PRESSEMITTEILUNG Ludwigshafen, 26.7.2019
FDP - Die Zukunftsfähigkeit unserer Stadt ist gefährdet.
Die 1050 Kinder auf der Warteliste für einen Platz in der Kita oder Krippe sind für die FDP einmal mehr ein Alarmsignal für die Stadt und eine Katastrophe für Eltern und Kinder. Nicht nur, dass Eltern der schwierige Spagat zwischen Erwerbstätigkeit und Erziehung so nicht gelingen kann sondern auch für die Kinder selbst, welchen ein wichtiger Baustein in der Bildungskette verloren geht.
„Die Stadt ist bereits jetzt und in Zukunft mit noch größeren Herausforderungen im Kinder- Jugend- und Bildungsbereich konfrontiert. Die Anzahl der Kinder die auf staatliche Transferleistungen angewiesen sind beträgt rund 25 Prozent, die Anzahl der Schülerinnen und Schülern welche die Schule ohne einen Abschluss verlassen liegt bei rund 15 Prozent. Das sind keine Alarmsignale mehr, das ist eine Katastrophe“, so Jörg Matzat, für die FDP Mitglied im Jugendhilfeausschuss.

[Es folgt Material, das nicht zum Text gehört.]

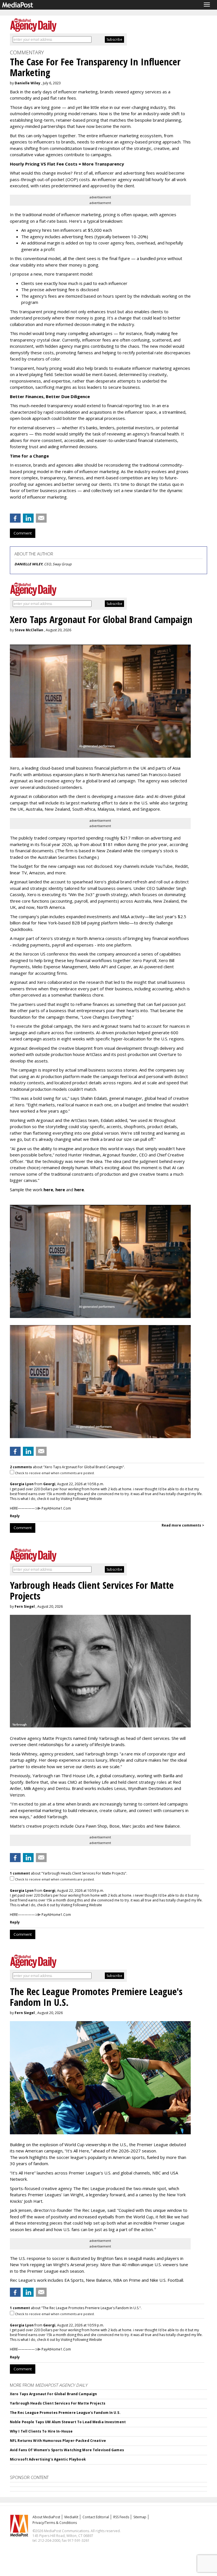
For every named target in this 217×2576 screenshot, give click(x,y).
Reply (15, 1516)
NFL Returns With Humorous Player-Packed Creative (58, 2440)
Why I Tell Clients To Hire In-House (41, 2431)
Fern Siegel (25, 1606)
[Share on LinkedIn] (28, 518)
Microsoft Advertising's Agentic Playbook (48, 2459)
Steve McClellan (29, 630)
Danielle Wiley (27, 83)
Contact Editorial (96, 2517)
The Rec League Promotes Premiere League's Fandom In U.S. (65, 2412)
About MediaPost (46, 2517)
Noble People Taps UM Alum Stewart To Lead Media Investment (68, 2422)
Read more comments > (183, 1525)
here (48, 1189)
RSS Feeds (121, 2517)
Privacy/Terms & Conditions (54, 2522)
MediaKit (71, 2517)
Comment (23, 533)
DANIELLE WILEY (28, 564)
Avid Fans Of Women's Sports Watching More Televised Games (67, 2450)
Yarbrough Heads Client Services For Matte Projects (57, 2403)
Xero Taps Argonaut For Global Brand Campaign (53, 2394)
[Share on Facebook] (15, 518)
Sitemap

Thomas Schell FDP Fraktionsvorsitzender im Stadtrat meint: „Vielerorts wird von Notstand gesprochen, in Ludwigshafen steuern wir auf einen Bildungsnotstand zu, welcher mit 1050 Kindern auf einer städtischen Warteliste beginnt. Die Stadt braucht zum einen eine deutlich bessere finanzielle Ausstattung von Land und Bund, um diesen Notstand begegnen zu können und zum anderen müssen Konzepte zur Verringerung der Schulabbrecherquote auf den Weg gebracht werden.